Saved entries
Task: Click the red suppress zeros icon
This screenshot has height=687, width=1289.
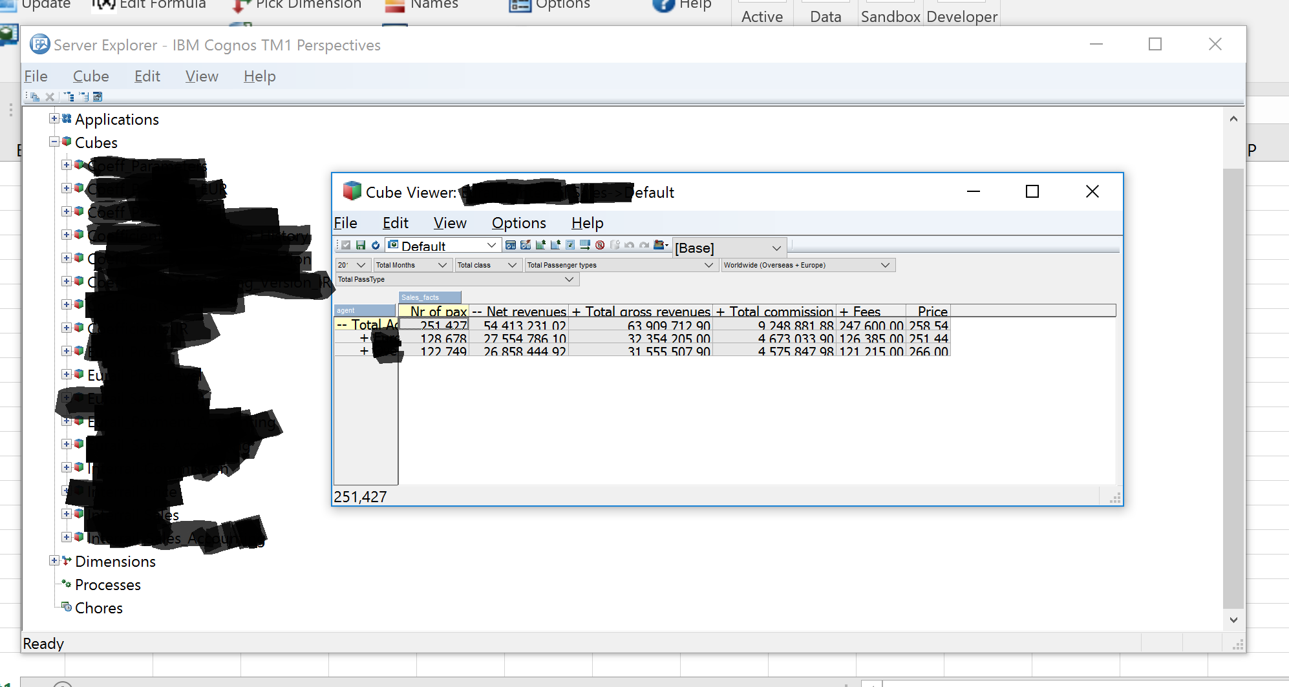Action: (x=600, y=245)

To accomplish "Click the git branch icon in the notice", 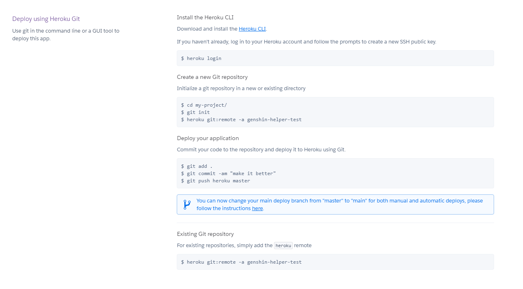I will (x=187, y=204).
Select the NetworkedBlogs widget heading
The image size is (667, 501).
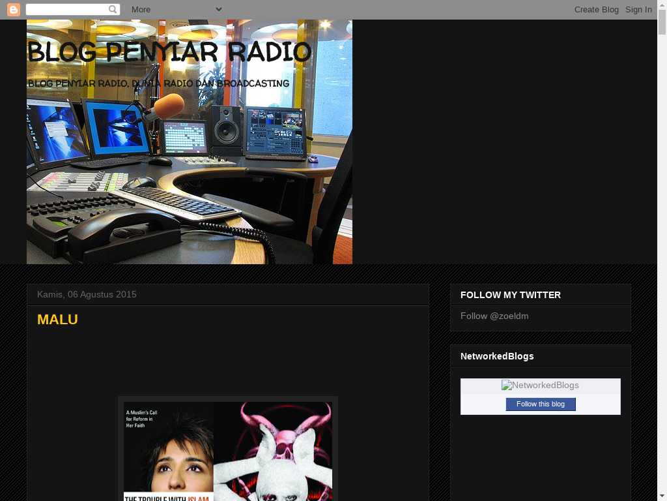(497, 356)
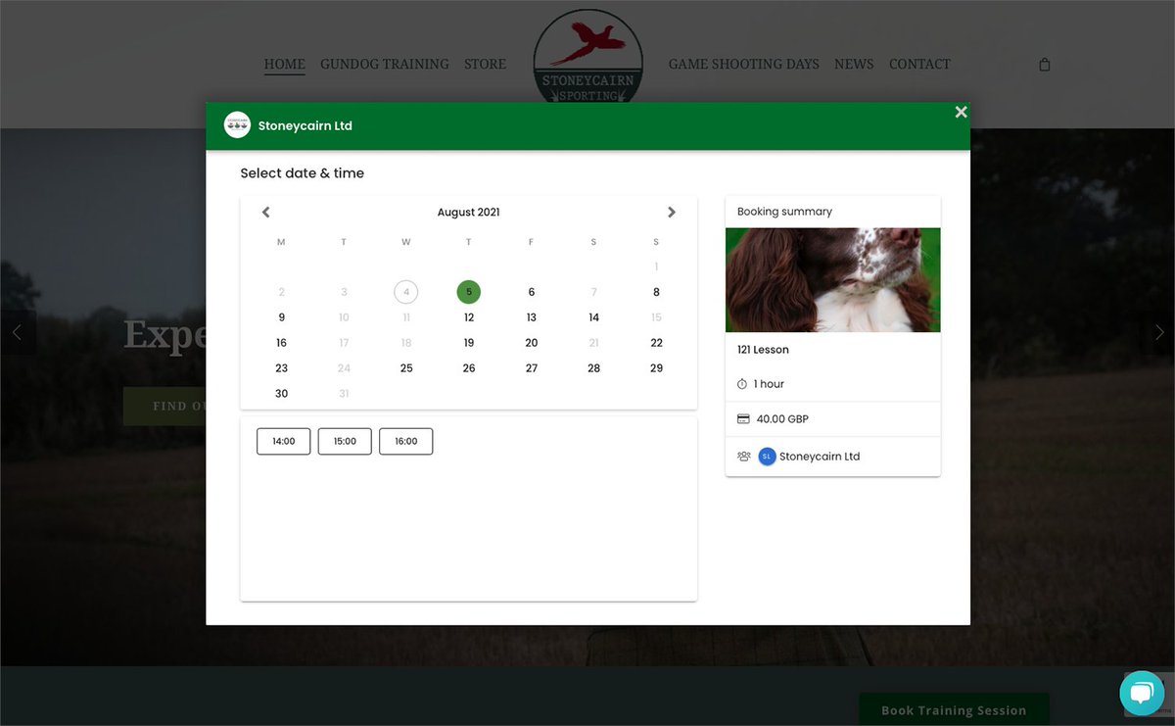Navigate to GAME SHOOTING DAYS page

(743, 64)
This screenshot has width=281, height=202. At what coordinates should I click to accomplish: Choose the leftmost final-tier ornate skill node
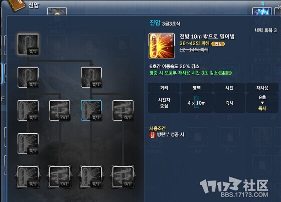[28, 177]
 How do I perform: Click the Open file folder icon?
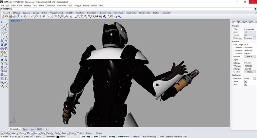pos(6,16)
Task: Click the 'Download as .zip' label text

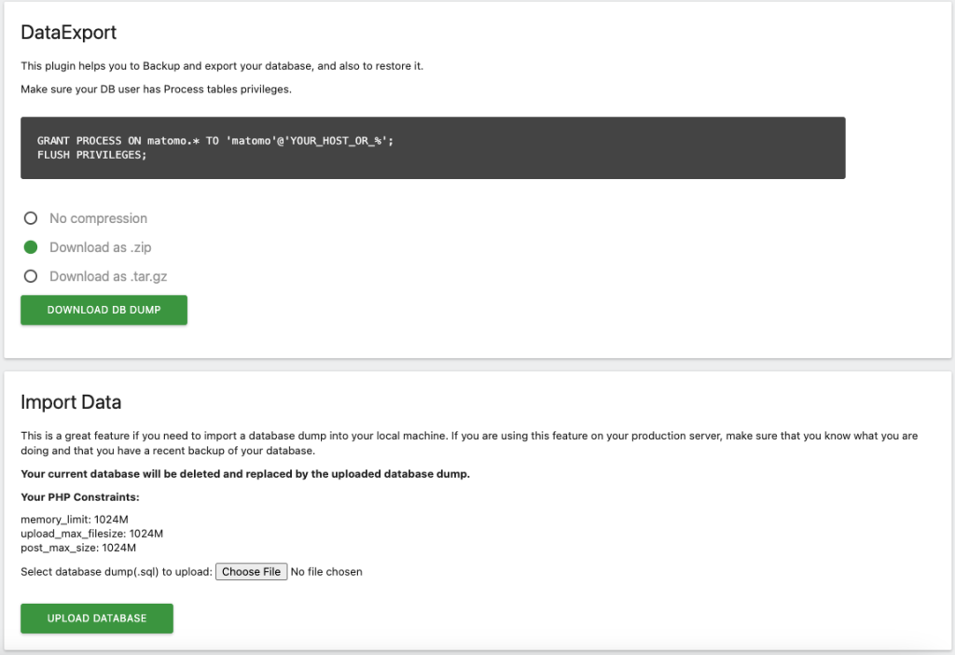Action: coord(100,247)
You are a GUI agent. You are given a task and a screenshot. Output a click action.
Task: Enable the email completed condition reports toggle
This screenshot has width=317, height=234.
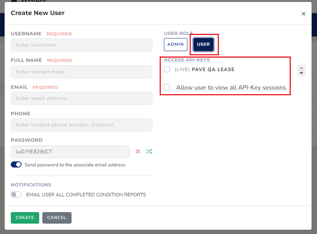[16, 194]
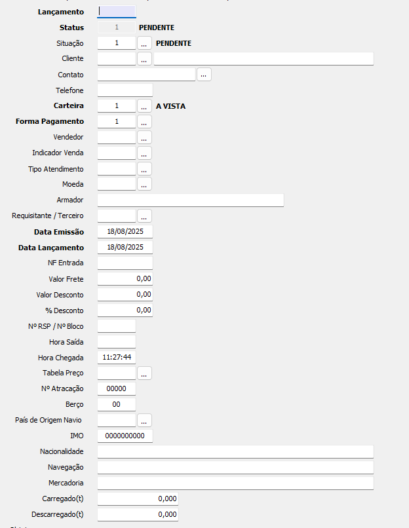Open the Situação lookup ellipsis button
Screen dimensions: 409x528
click(144, 43)
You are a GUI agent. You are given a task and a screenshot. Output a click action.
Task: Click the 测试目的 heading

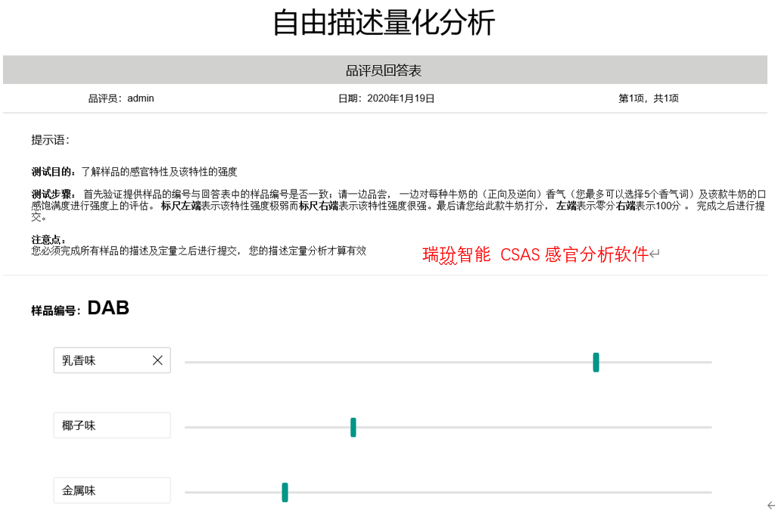coord(55,172)
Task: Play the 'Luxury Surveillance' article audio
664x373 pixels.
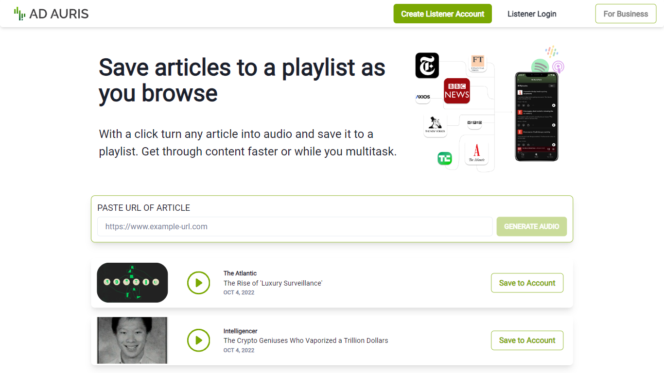Action: [x=198, y=283]
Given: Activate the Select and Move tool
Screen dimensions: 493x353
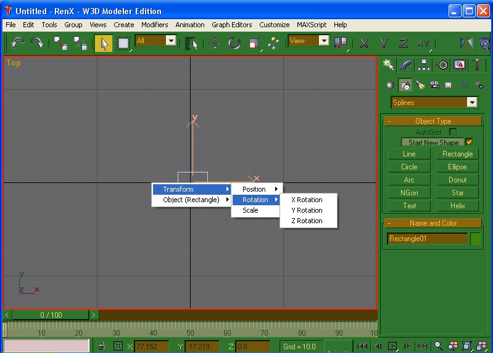Looking at the screenshot, I should pyautogui.click(x=215, y=43).
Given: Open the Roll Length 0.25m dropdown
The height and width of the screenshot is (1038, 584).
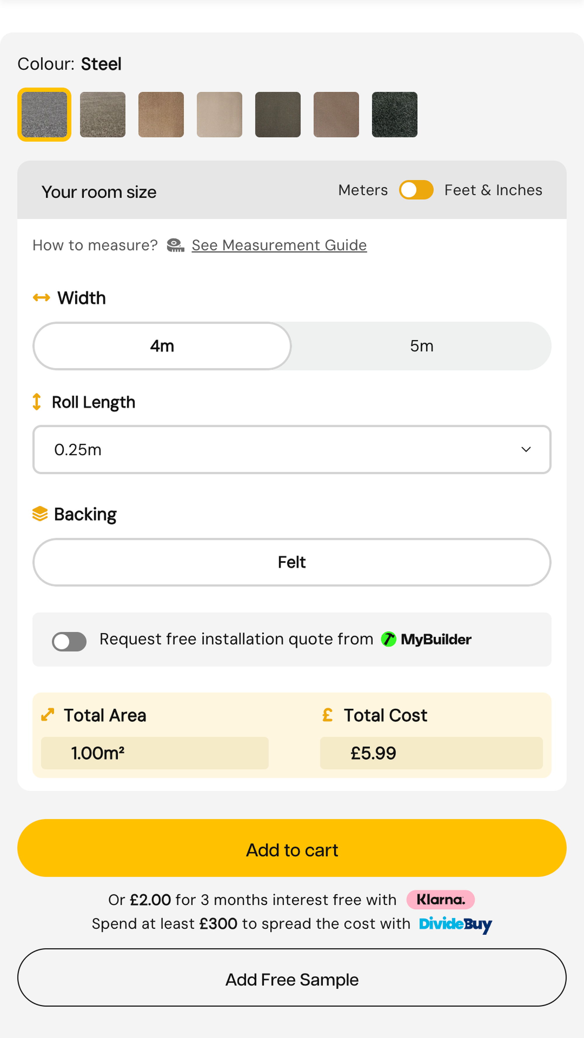Looking at the screenshot, I should (x=292, y=449).

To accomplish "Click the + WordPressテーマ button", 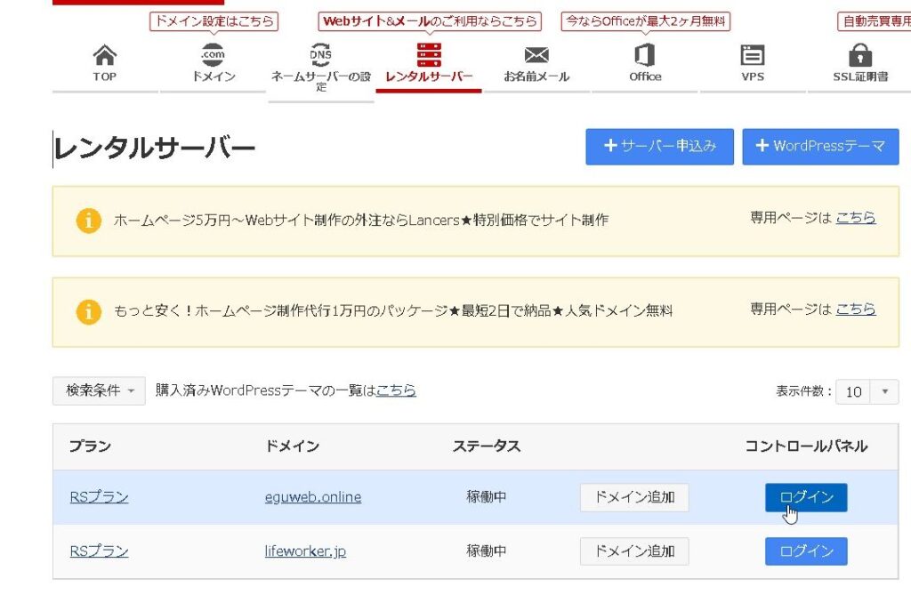I will point(820,147).
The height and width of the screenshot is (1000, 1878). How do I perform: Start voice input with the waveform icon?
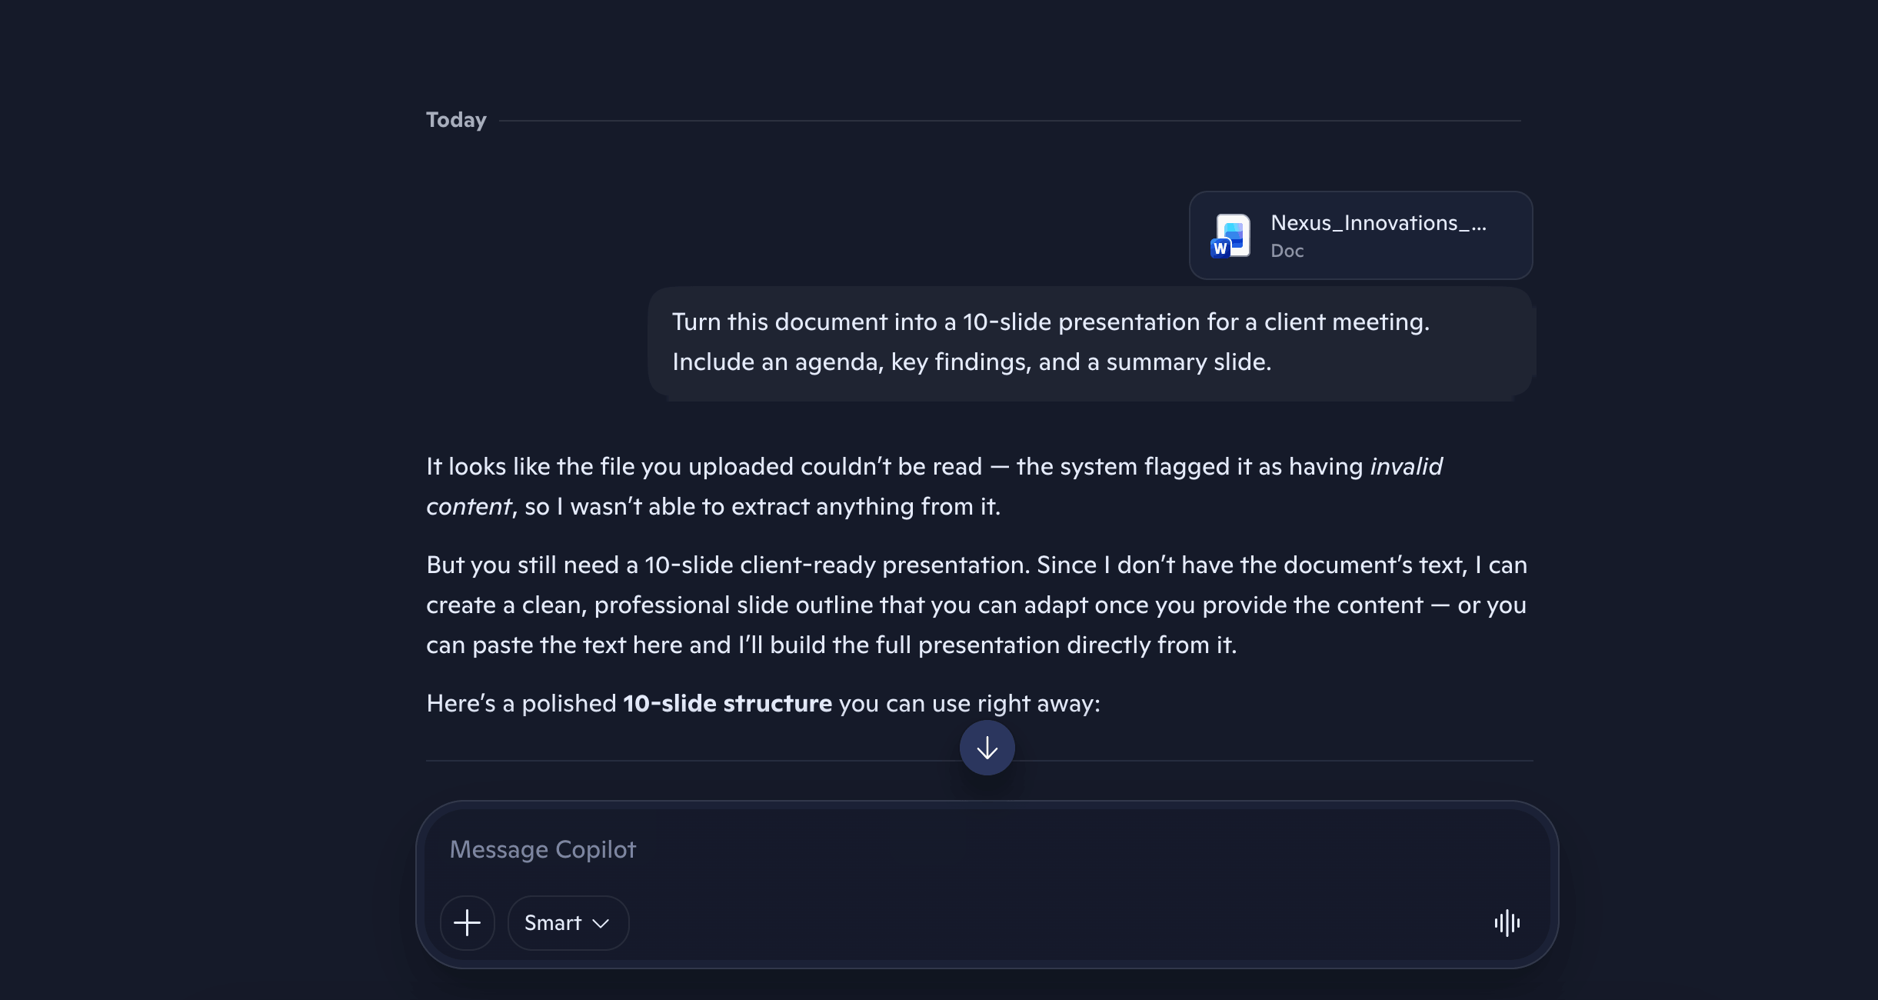[1507, 923]
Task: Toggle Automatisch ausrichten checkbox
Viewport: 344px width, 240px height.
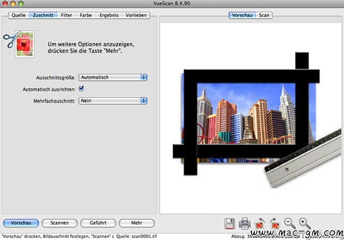Action: tap(82, 89)
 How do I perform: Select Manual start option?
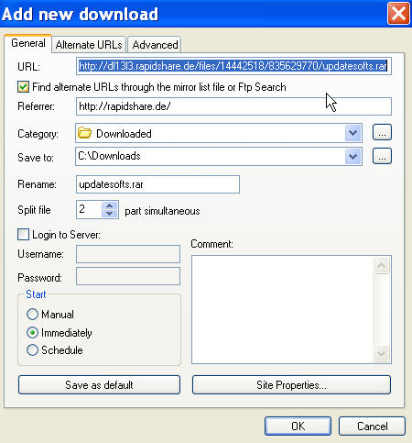32,314
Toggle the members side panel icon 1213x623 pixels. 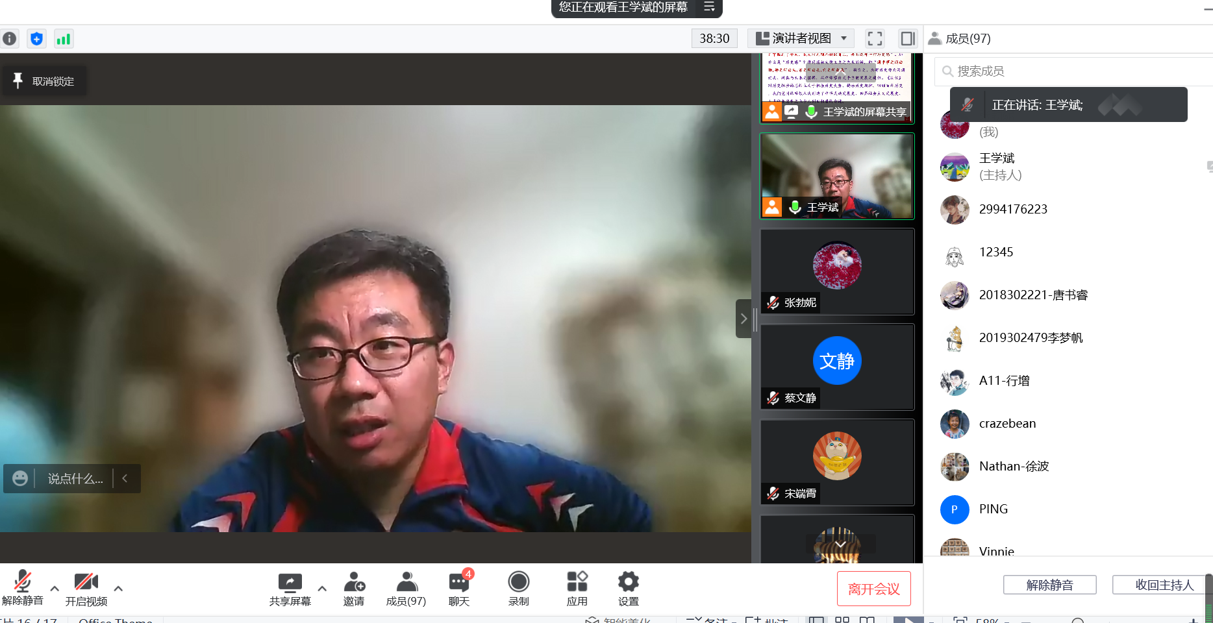[907, 39]
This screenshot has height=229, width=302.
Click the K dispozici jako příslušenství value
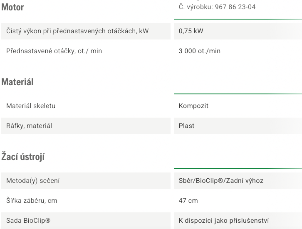click(224, 221)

## What to produce
Write out the lines from the line with "This screenshot has height=229, width=302." through the end of the records exactly; do not include pictures or any other lines.

## Written answer
This screenshot has height=229, width=302.
Click the K dispozici jako příslušenství value
click(224, 221)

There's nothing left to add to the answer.